== Texto fuente

Ahora
bien, en aquella Grecia empequeñecida, desconcertada y ensangrentada, tres ciudades se hallaban poco más o menos en el mismo plano y, si hubiesen llegado a entenderse y colaborar, acaso hubiesen llegado a tiempo de salvar el país y a ellas mismas: Atenas, Tebas y Esparta. Pero Esparta estaba ya convencida de
merecer la primacía y las otras dos no estaban dispuestas a reconocérsela.
No les faltaban razones, pues allí donde pudieron ejercer su predominio los espartanos no se mostraron en absoluto dignos de él. Los satélites de Atenas habían apenas acabado de desahogar su entusiasmo por la liberación del vasallaje, cuando ya consideraban a los «liberadores» aún
más odiosos que el antiguo amo. El nuevo, en cada uno de sus Estados, instaló un gobernador al frente de una gendarmería espartana, cuya principal misión
consistía en exprimir del erario un pesado tributo para Esparta. Ningún autogobierno podía formarse sin su permiso, el cual sólo se concedía a los reaccionarios.
Atenas no había llegado
nunca hasta este punto. Pero tal vez nadie
hubiese añorado la mayor libertad que ella había consentido, si el orden instaurado
en su lugar por Esparta
hubiese sido respetable. Y aquí se vio precisamente qué efectos deletéreos
puede producir a veces una disciplina excesiva. Los gobernadores que fueron a administrar las colonias (pues eran tales, y no otra cosa), habían sido educados en su patria, según el severo código de Licurgo, con «desprecio de lo cómodo y lo agradable». Frío, hambre; renuncias,
marchas forzadas y penitencias habían sido los fundamentos de su pedagogía. Y mientras permanecían en su patria, bajo el control de sus semejantes
y en una sociedad que no consentía errores, le eran fieles. Mas en cuanto se encontraban investidos de un poder absoluto
fuera de su ciudad y en contacto con pueblos en los que lo cómodo y lo agradable no eran despreciados
en absoluto, se ablandaron inmediatamente, como ha sucedido en Italia, entre 1940 y 1945, a muchos alemanes primero y después a muchos americanos e ingleses, venidos a nosotros con el ceño moralista y autoritario
típico de estas razas, y que pronto se aclimataron. No hay nada más corrompible que
los incorruptos. Poco entrenados como están a la tentación, cuando
ceden no conocen ya límites.

====

**Consigna:**
Prosigue el texto sobre la hegemonía de Esparta en Grecia a partir de donde termina. Los registros proceden de una fuente distinta.

== Registros de datos

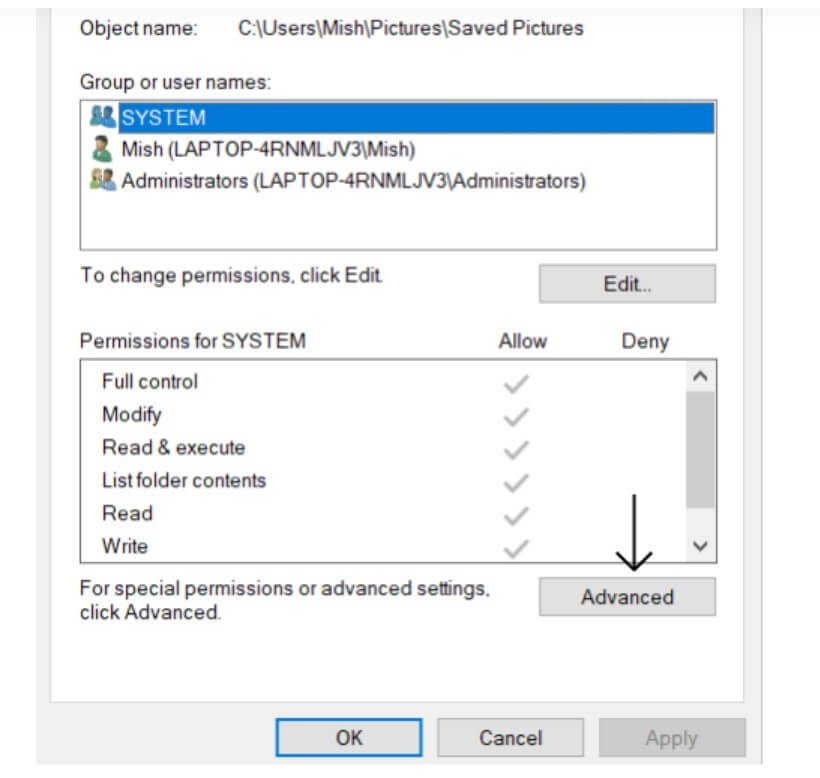Select the Administrators group entry
The height and width of the screenshot is (778, 820).
click(353, 182)
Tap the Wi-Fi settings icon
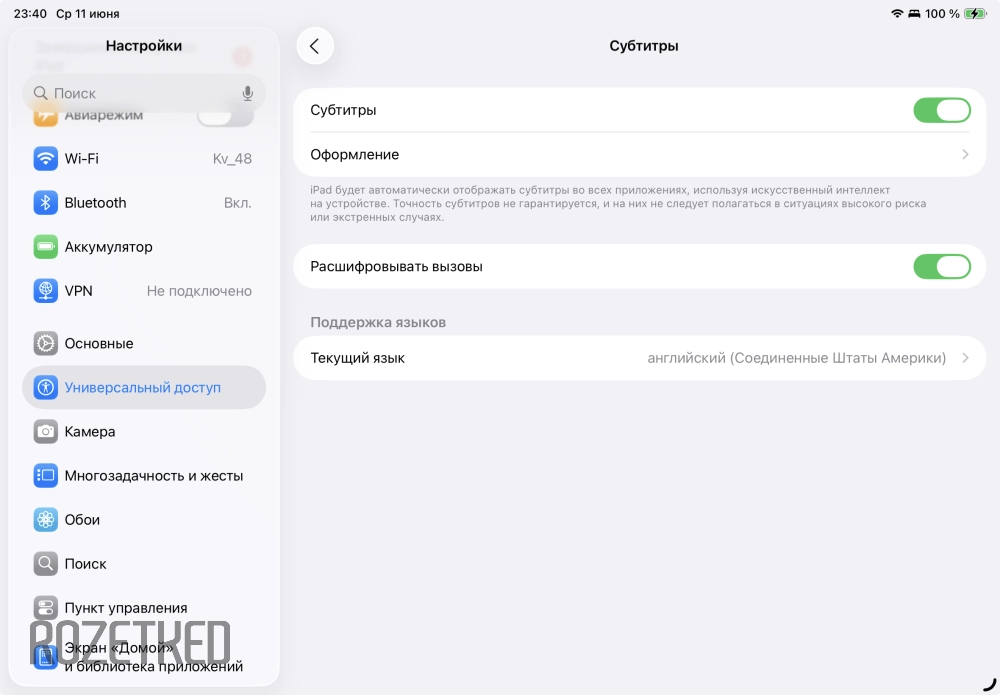This screenshot has width=1000, height=695. click(x=45, y=159)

====

**Respuesta del ejercicio:**
Fue el destino de los espartanos en el extranjero: ladrones, prevaricadores y libertinos. Y no salió tan sólo mancillado el prestigio de Esparta, sino también la buena salud de la sociedad, entre la cual se desarrolló de improviso la fiebre, hasta entonces reprimida, del oro y la especulación. Las riquezas, dice Aristóteles,
se concentraron solamente en la clase patronal, reducida
de número por las continuas guerras,
pero todavía prepotente y prevaricadora, sobre la masa de los
periecos y de los ilotas reducidos a
la miseria más negra. Y sobre esta peligrosa situación interior se injertó una nueva guerra exterior.
Persia
atravesaba un momento difícil. En 401 se había rebelado contra el rey Artajerjes
II su joven hermano Ciro, que enroló
en su ejército un
cuerpo de doce mil mercenarios espartanos al mando del ateniense Jenofonte, ex discípulo
de Sócrates. En Cunasa, Ciro fue descalabrado y muerto. Y los
griegos, por no seguir su suerte, iniciaron aquella famosa anabasis que después, bajo la pluma de su comandante, se tornó también en un bellísimo relato. Hostigados continuamente por
las patrullas enemigas y acechados por una población hostil, los supervivientes cruzaron una de las más inhóspitas tierras del mundo para alcanzar, desde las orillas del Tigris y del Eufrates, las costas del mar Negro, consteladas de ciudades griegas, donde los ocho mil seiscientos que quedaron fueron acogidos fraternalmente.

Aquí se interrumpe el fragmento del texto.